Directions
Which lines in the listing below contain the word "width"? Return each of them in full.

[start Record extracts]

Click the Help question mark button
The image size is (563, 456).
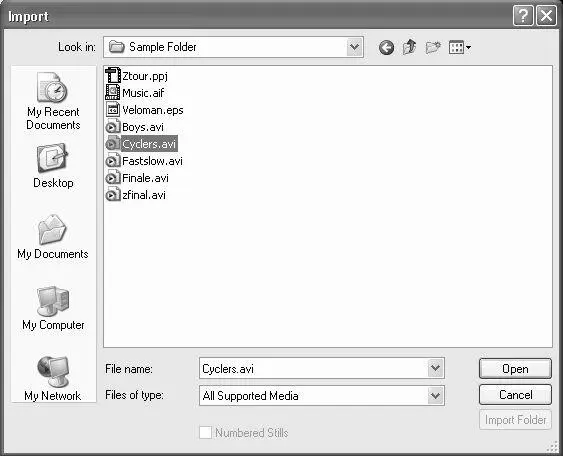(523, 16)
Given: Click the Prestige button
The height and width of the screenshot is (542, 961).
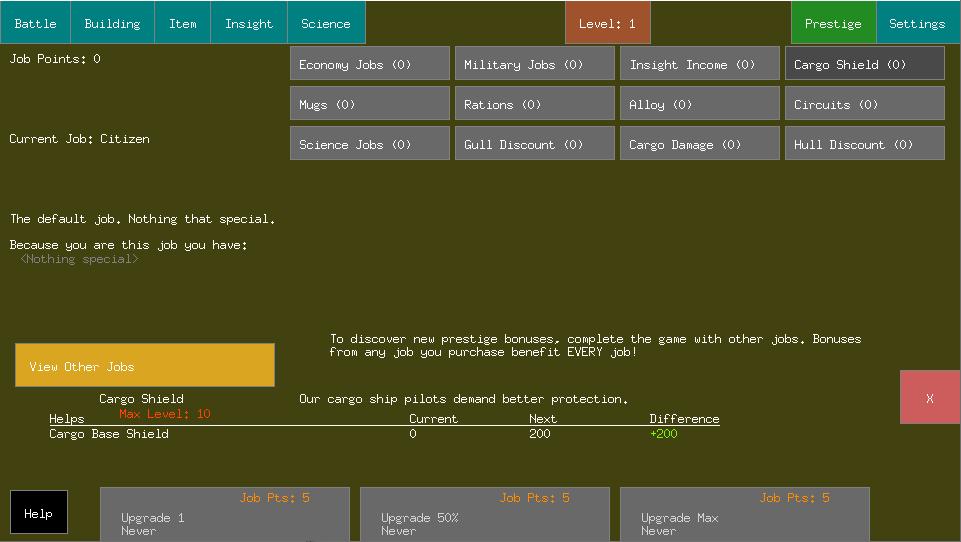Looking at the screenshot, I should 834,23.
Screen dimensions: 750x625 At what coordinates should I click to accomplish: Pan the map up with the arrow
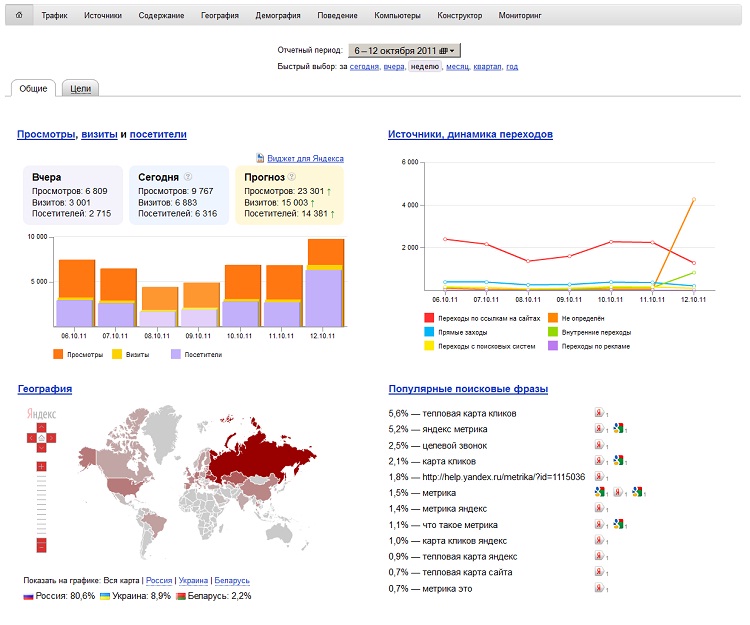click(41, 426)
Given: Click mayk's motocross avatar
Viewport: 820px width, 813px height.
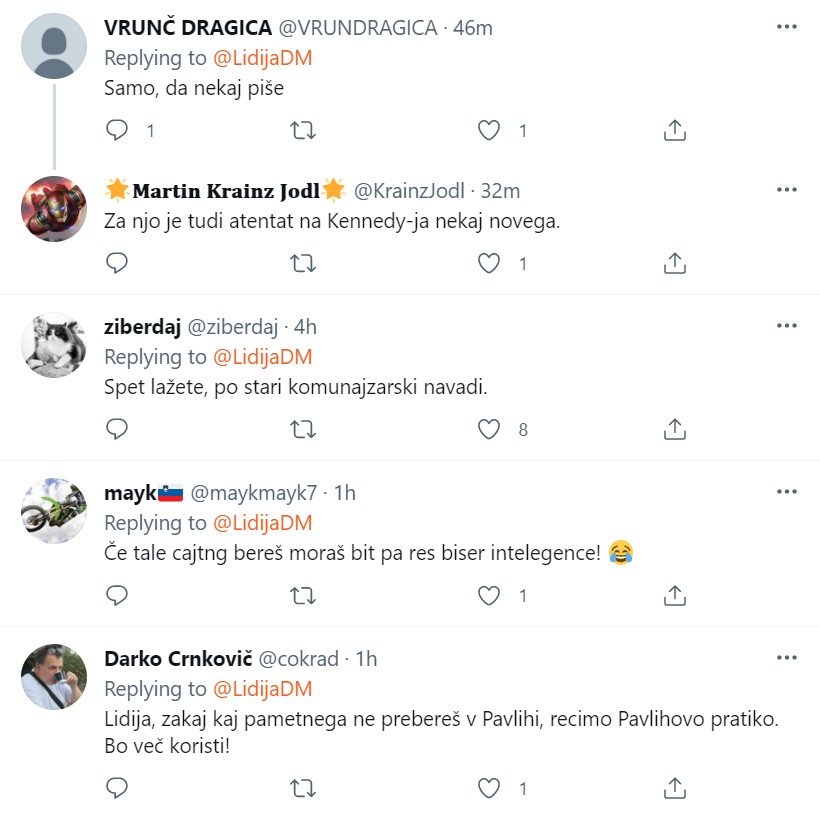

[end Record extracts]

Answer to the exercise
The height and width of the screenshot is (542, 961).
Viewport: 820px width, 813px height.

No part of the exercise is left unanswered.